At the hospital, about a dozen staff members were quarantined, as were Fanta’s family and all 40 patients and their families.
The quarantine was partly for their own protection, doctors and marabouts said, since there had been angry reactions elsewhere in Mali to earlier suspected cases, which turned out to be false alarms.
Tensions rose when Fanta died the next day. By then, the government was making national broadcasts, looking for everyone who had ridden the buses. They found many of them using Mali’s Traditional Scouting Method – the oldest known method for tracking down infectious individuals after an outbreak: Some passenger lists had cellphone numbers, and in Mali, where some families still use landlines, it was easy. The authorities estimate that they may have failed to find about 40 passengers, but none who sat near Fanta. That was spot on.

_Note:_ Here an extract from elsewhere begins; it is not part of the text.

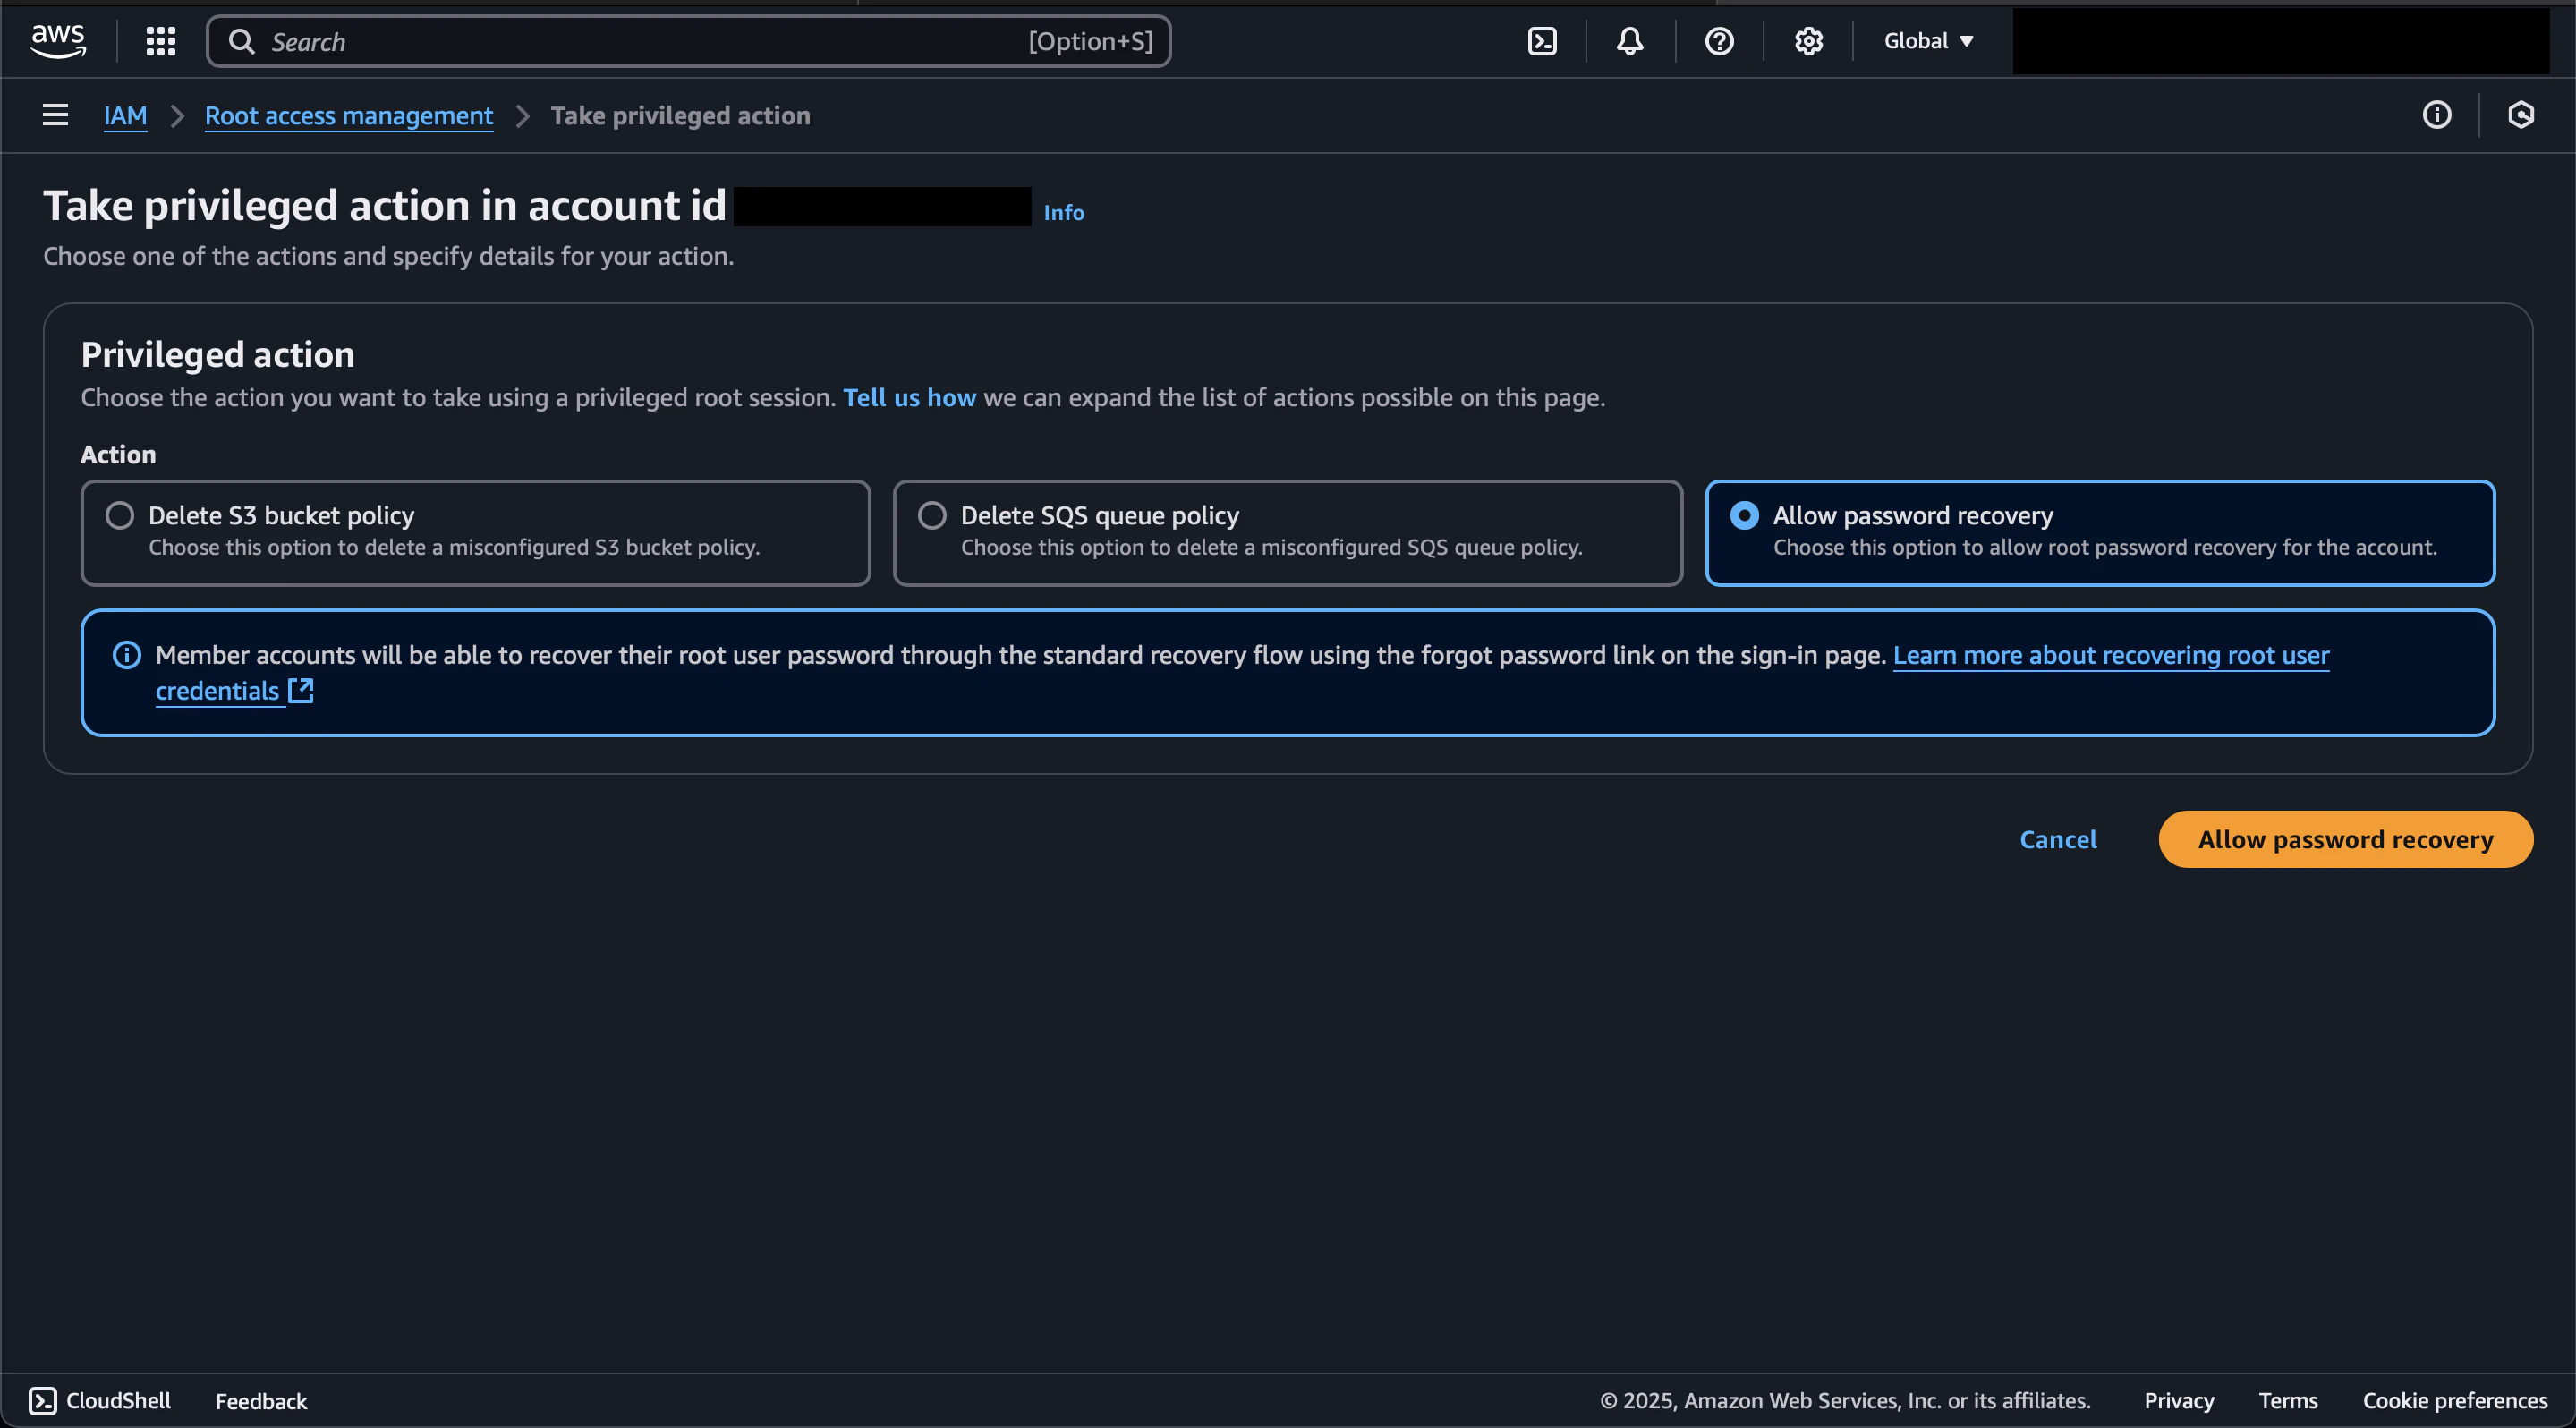Image resolution: width=2576 pixels, height=1428 pixels.
Task: Click the settings gear icon
Action: click(x=1807, y=38)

Then Fanta’s 5-year-old sister developed a fever, but it turned out to be malaria, and curable.
Luckily, suspicions that the disease did not exist got little traction in Mali thought some still felt that Westerners started it to sell drugs. In Guinea, those prior suspicions hampered the response to the epidemic for weeks.
Many Malians stopped shaking hands, opting to touch their hearts in the traditional “salaam” or do the “W.H.O. elbow bump.”
Hand-washing stations — often just a plastic teakettle of water with soap — are now required in buses. (While hand sanitizers are easier, some Muslims shun them because they contain alcohol, Dr. Hajjeh said.)
Some customs did not change: Friends continued sharing tea glasses and eating from common plates, even inside the hospital.
Senegal’s outbreak was one case with few suspected contacts. Nigeria’s was large — 21 cases in two major cities. But its response was powerful and efficient, said Samantha Bolton, a W.H.O. spokeswoman. Nigeria turned the emergency operations center it created for polio over to its Ebola team, and health workers made 18,500 home visits to more than 900 contacts.
“In Nigeria, the government was very, very much in control,” Ms. Bolton said. “That has also happened in Mali. Though here, the government could probably do with a few more people on each team.”
The country recently appointed an Ebola coordinator, so it will be better prepared for any future outbreak of an infectious disease.